The second week, the signals started. “Long EUR/USD, 1.0850, TP 1.0920, SL 1.0820. High probability. God willing.” Arin entered. It lost. He shrugged—even Jesus had a bad day. The next day: “Short GBP/JPY. Big banks are accumulating.” Arin entered. It spiked against him, hit his stop loss, then reversed and flew to the take-profit target without him. Classic stop hunt , he thought, parroting Dapo’s excuse. dapo willis forex mastery course review

The members’ area was a beautiful trap. There were twelve modules, each with a cinematic intro, a workbook, and a “private” signal room. For the first week, Arin was reborn. He took pages of notes on “Fair Value Gaps” and “Order Flow Divergence.” The course wasn’t about predicting the market, Dapo explained. It was about reacting to the market’s lies. It felt profound. That night, he closed his laptop

He was banned in four seconds.

By week three, the “Mastery” felt like a maze. The strategy kept shifting. Monday was “Supply and Demand.” Tuesday was “ICT concepts.” Wednesday was a “secret moving average ribbon.” Arin noticed something darkly funny: the signals in the VIP room arrived five minutes after the move had already started. When he asked in the chat, “Why don’t we get alerts before the breakout?” a moderator named “BlessedTrader22” muted him for 24 hours for “negative energy.” Then he typed: “Before you buy the next

Arin had been chasing the dream for three years. His phone was a graveyard of trading apps, his laptop a collage of neon charts and red candles. He had tried the free signals, the Discord pumps, and the “guaranteed” EA bots that drained his account faster than a leaky bucket. Every night, he scrolled through Instagram, watching young men in rented Lamborghinis flash screenshots of five-figure profits. The caption was always the same: “Thank you, Dapo Willis.”
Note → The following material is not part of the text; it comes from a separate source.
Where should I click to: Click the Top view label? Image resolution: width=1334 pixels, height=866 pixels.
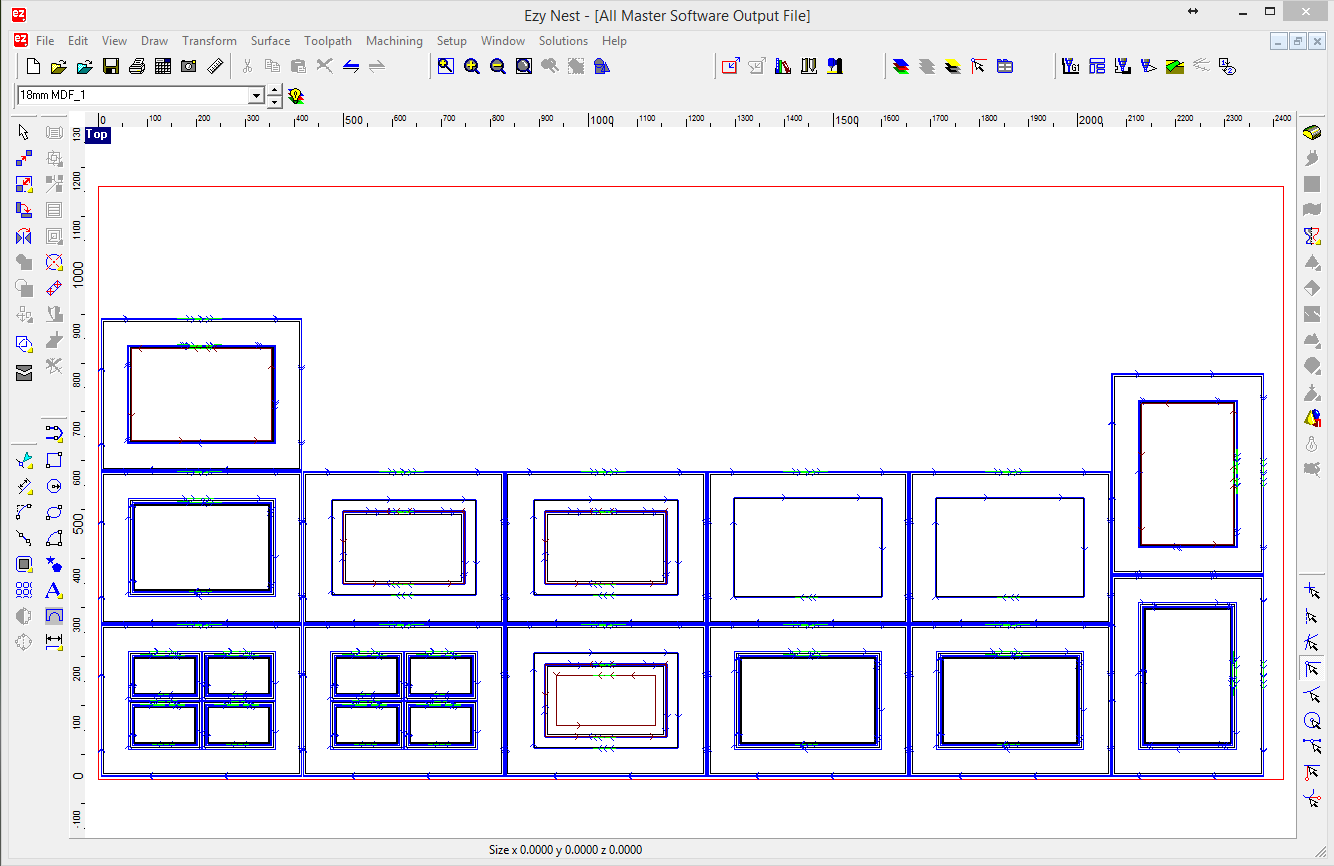point(97,134)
Desperate, Arin did what all broken traders do. He found the back channels. A Telegram group called “Dapo Willis Victims.” The file section was a library of tears. There were 1,500 members. Some had paid $3,000 for “Dapo’s Private Mentorship,” which turned out to be a weekly Zoom call where Dapo talked for an hour about his new NFT project. Others had screenshots of Dapo’s “verified” MyFXBook account—which, upon close inspection, was a demo account with edited timestamps.